*** Dataset content

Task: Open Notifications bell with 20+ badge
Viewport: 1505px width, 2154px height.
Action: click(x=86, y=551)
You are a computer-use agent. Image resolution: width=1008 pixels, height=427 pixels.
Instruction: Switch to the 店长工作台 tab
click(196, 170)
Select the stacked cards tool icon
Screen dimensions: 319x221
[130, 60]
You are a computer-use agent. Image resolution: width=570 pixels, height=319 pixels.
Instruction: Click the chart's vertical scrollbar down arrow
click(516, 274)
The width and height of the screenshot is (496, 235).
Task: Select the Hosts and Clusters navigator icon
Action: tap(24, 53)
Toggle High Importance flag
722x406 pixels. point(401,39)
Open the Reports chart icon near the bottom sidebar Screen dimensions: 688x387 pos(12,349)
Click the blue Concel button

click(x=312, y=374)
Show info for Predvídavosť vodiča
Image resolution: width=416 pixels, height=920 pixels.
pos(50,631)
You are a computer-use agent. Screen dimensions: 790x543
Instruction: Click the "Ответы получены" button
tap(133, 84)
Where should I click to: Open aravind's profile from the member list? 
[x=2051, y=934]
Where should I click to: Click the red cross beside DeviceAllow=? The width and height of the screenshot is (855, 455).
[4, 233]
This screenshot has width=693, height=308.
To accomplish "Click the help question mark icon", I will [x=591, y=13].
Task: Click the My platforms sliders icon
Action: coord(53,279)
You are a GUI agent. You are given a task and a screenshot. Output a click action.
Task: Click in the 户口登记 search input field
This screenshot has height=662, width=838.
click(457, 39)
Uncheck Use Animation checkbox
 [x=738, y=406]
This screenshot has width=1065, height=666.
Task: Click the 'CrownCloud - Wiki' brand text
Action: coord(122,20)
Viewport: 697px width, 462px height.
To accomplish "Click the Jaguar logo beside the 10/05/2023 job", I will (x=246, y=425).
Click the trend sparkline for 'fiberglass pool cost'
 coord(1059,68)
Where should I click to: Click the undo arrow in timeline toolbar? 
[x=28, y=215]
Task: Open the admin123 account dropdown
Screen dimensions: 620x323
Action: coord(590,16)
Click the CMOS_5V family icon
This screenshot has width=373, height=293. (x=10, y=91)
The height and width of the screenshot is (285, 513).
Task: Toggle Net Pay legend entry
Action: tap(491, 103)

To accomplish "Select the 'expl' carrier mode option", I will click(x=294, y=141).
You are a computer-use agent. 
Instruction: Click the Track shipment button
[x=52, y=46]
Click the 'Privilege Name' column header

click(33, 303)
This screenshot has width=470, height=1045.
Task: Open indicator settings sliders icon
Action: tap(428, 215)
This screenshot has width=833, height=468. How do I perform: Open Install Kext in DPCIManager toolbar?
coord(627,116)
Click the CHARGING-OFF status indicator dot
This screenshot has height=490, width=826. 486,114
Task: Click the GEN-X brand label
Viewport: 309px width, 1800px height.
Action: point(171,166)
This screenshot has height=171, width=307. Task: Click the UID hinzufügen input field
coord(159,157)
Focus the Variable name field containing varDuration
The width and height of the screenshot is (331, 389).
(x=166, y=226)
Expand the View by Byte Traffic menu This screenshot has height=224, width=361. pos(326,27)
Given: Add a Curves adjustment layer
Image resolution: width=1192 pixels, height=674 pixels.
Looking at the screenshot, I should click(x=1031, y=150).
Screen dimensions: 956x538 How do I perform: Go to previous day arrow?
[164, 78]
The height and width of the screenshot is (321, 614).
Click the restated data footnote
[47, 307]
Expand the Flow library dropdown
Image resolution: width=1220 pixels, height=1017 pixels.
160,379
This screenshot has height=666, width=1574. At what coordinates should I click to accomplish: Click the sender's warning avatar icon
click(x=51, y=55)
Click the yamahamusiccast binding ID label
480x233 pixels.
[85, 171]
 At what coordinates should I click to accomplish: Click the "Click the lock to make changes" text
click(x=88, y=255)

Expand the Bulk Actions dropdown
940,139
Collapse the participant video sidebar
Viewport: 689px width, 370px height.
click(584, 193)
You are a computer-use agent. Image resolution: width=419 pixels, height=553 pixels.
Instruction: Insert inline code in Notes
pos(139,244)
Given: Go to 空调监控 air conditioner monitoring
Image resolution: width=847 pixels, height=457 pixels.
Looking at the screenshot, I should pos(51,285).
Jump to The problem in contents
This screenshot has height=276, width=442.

******

Aim of the task: Both the line containing "Image resolution: width=1192" and the line containing "Expand the Flow library dropdown" belong in the answer. Print them and every line above that falls between them exactly, and no others.

Expected output:
Image resolution: width=1192 pixels, height=674 pixels.
Looking at the screenshot, I should click(x=1031, y=150).
Screen dimensions: 956x538 How do I perform: Go to previous day arrow?
[164, 78]
The height and width of the screenshot is (321, 614).
Click the restated data footnote
[47, 307]
Expand the Flow library dropdown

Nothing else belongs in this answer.